-------- INPUT DATA
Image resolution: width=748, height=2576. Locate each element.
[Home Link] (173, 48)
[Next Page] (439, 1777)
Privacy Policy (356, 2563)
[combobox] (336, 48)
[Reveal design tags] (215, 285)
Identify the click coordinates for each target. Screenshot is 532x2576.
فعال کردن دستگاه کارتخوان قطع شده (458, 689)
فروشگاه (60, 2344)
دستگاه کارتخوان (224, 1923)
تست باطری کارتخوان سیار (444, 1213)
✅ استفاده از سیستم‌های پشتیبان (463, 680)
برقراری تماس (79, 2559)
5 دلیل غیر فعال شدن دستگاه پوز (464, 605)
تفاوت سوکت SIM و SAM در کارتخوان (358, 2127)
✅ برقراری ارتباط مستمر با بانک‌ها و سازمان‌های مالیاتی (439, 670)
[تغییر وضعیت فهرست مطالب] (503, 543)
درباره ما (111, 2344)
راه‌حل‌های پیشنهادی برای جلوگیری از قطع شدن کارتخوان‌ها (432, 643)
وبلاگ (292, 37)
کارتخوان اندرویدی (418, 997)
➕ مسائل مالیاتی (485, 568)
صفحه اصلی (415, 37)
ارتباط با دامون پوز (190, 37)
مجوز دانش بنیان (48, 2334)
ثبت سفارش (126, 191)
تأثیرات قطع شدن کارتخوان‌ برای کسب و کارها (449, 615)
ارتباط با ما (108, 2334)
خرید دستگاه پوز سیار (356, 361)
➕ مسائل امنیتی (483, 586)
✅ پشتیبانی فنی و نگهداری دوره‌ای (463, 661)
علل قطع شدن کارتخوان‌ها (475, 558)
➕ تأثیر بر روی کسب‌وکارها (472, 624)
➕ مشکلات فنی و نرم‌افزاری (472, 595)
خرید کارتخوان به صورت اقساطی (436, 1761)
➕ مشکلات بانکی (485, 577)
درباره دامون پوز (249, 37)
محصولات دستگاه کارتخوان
----------------
● WHAT YOU ARE ASKED TO DO
Keeping each line intact, set down the entire listing once more.

● EXPECTED OUTPUT
Image resolution: width=748, height=2576. Locate each element.
[Home Link] (173, 48)
[Next Page] (439, 1777)
Privacy Policy (356, 2563)
[combobox] (336, 48)
[Reveal design tags] (215, 285)
Identify the click coordinates for each target. Screenshot is 532x2576.
فعال کردن دستگاه کارتخوان قطع شده (458, 689)
فروشگاه (60, 2344)
دستگاه کارتخوان (224, 1923)
تست باطری کارتخوان سیار (444, 1213)
✅ استفاده از سیستم‌های پشتیبان (463, 680)
برقراری تماس (79, 2559)
5 دلیل غیر فعال شدن دستگاه پوز (464, 605)
تفاوت سوکت SIM و SAM در کارتخوان (358, 2127)
✅ برقراری ارتباط مستمر با بانک‌ها و سازمان‌های مالیاتی (439, 670)
[تغییر وضعیت فهرست مطالب] (503, 543)
درباره ما (111, 2344)
راه‌حل‌های پیشنهادی برای جلوگیری از قطع شدن کارتخوان‌ها (432, 643)
وبلاگ (292, 37)
کارتخوان اندرویدی (418, 997)
➕ مسائل مالیاتی (485, 568)
صفحه اصلی (415, 37)
ارتباط با دامون پوز (190, 37)
مجوز دانش بنیان (48, 2334)
ثبت سفارش (126, 191)
تأثیرات قطع شدن کارتخوان‌ برای کسب و کارها (449, 615)
ارتباط با ما (108, 2334)
خرید دستگاه پوز سیار (356, 361)
➕ مسائل امنیتی (483, 586)
✅ پشتیبانی فنی و نگهداری دوره‌ای (463, 661)
علل قطع شدن کارتخوان‌ها (475, 558)
➕ تأثیر بر روی کسب‌وکارها (472, 624)
➕ مشکلات فنی و نرم‌افزاری (472, 595)
خرید کارتخوان به صورت اقساطی (436, 1761)
➕ مشکلات بانکی (485, 577)
درباره دامون پوز (249, 37)
محصولات دستگاه کارتخوان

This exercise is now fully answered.